Tell us a little bit about your character.
Michael Novak is the father of Henry who was injured by another boy during a playground altercation. He is very "blue collar", down to earth, laid back, somewhat of a bigot and tends to avoid confrontations. He appears to be a "yes man" to his wife early in the play, but then becomes very vocal and opinionated when threatened. After receiving several personal attacks on his character and masculinity from the other boy's parents, he's quick to anger and reveals other dark feelings that even his wife may be unaware of.
What have you learned about yourself in playing the role of Michael Novak?
That as an actor, you sometimes have to draw on those dark aspects of yourself that remain hidden and that you may not want to admit that you have them. This helps me provide a more authentic character to the audience.
What do you find appealing about your character and this show?
Since this black comedy has a simple plot, the play is actually more of a character study of human condition. This structure provides meaty roles for actors! I like playing Michael because of his somewhat Jekyll and Hyde personality. He can sometimes be as nice as can be, and then turn on you in an instant.
What were some of the challenges for you in working on God of Carnage?
In black comedy, it is challenging to walk that fine line between keeping it honest and real, but also going a little over the top to bring out the comedy when dealing with such serious subject matter. Also, all of the characters in this play are not very likeable people at times, so it was important for me to find Michael's vulnerabilities and humaneness so the audience can relate to him. And finally, this intense show is also mentally and physically exhausting to perform.
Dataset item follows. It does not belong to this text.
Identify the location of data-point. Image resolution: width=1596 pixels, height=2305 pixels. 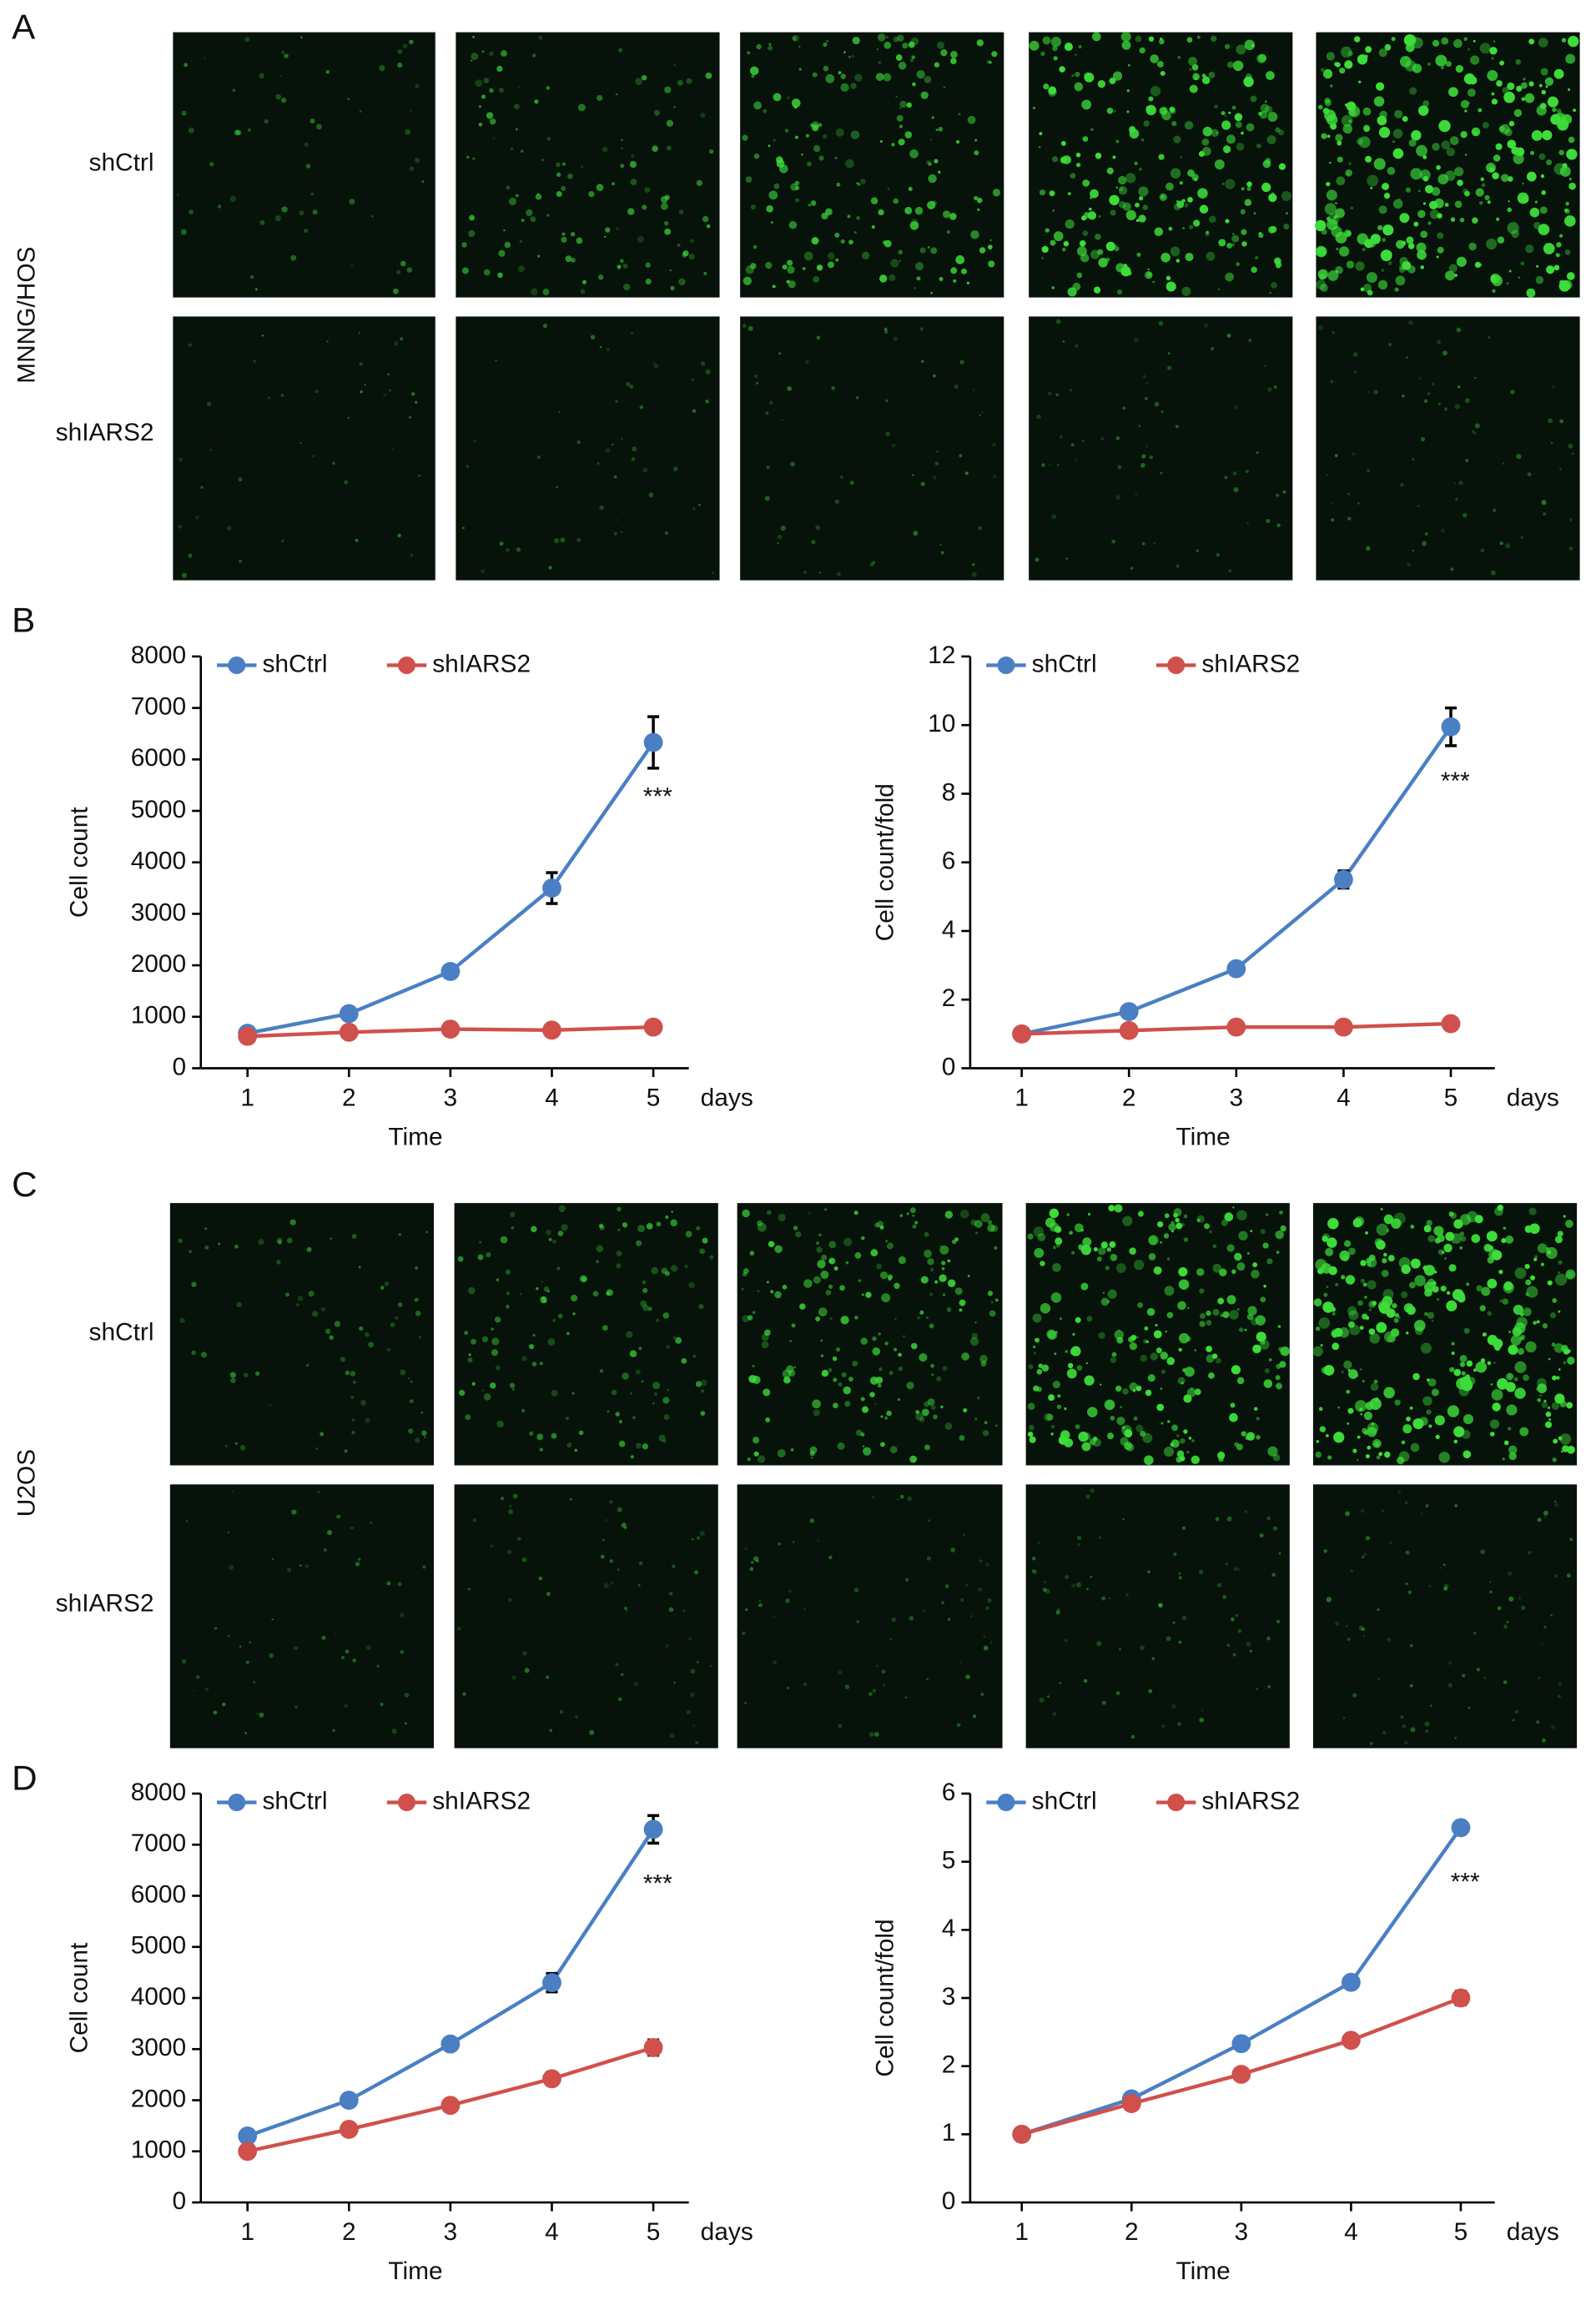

How does this show differ from other shows you have worked on?
I've done everything from musicals to dramas to all genres of comedy, so every show is different! This one requires a very strong intimacy among all four characters/actors which I really enjoy.
What do you want the audience to take away from this show?
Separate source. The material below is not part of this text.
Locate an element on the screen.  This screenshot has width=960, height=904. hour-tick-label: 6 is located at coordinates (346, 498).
As in real life, appearances can be deceiving. Everyone has a dark side that they tend to hide from others, but could surface at any moment when provoked.
How long have you been acting and what made you get involved with theatre? How did you get involved with LTA?
I've been acting, singing and dancing for 36 years. It all started when I was in my high school choir. Everyone was auditioning for the spring musical, so I said "why not?" I got "bit by the bug" and haven't stopped since. I've only worked at LTA twice before but I love coming back to this very professional working atmosphere.
What advice would you give others who are interested in working in theatre?
For actors, just audition, audition, audition! Go to as many as you possibly can. Don't be afraid to put yourself out there. We all get rejected, but many times you will also get the part. For technical folks, volunteer! Most theatre groups will train you and welcome you with open arms!